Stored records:

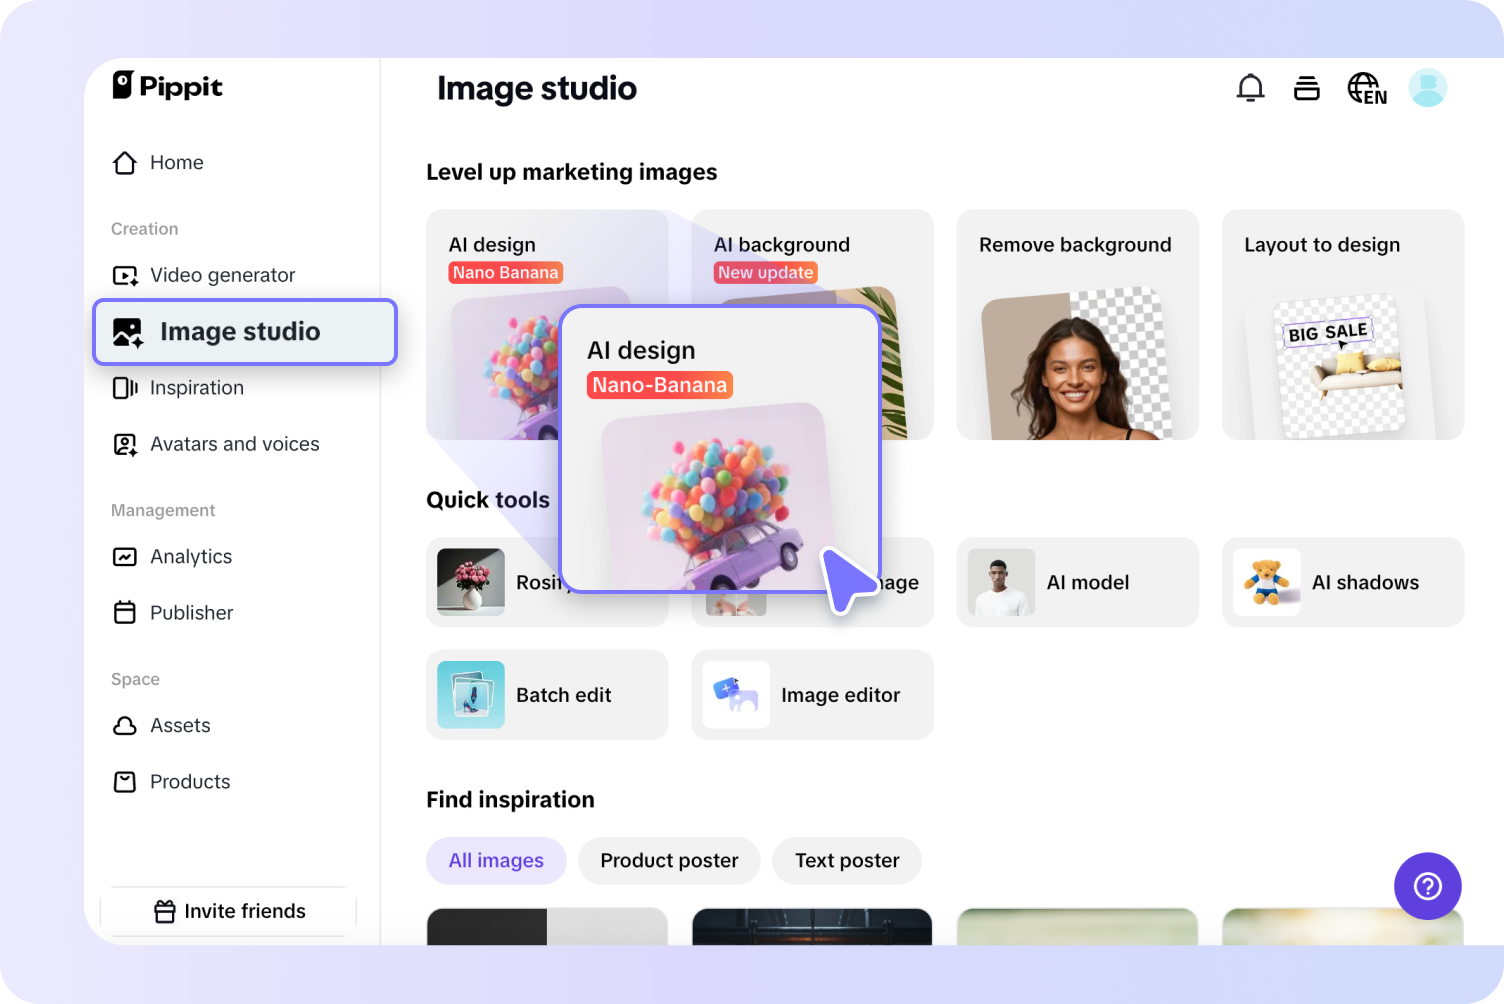The height and width of the screenshot is (1004, 1504).
Task: Open your profile avatar menu
Action: 1428,87
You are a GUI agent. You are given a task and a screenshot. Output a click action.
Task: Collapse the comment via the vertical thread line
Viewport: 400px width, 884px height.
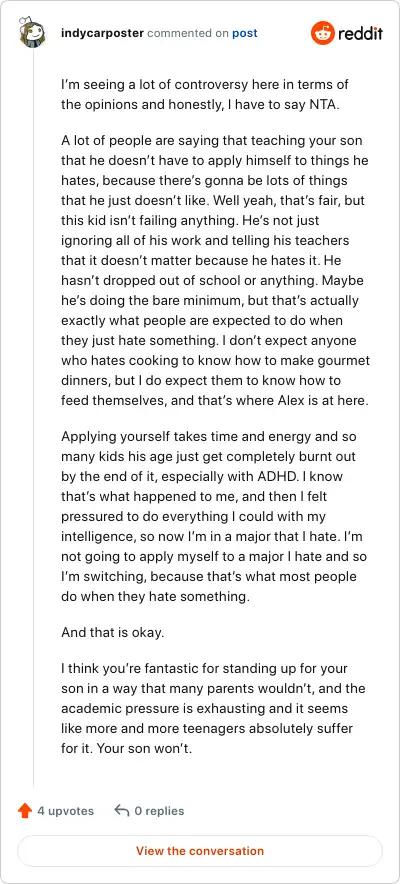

Exercise instructions: Look above for the line containing "Task: Collapse the", then retype it and each line after it to the end of the records, exactly and without pictures.

Task answer:
Task: Collapse the comment via the vertical thread line
Viewport: 400px width, 884px height.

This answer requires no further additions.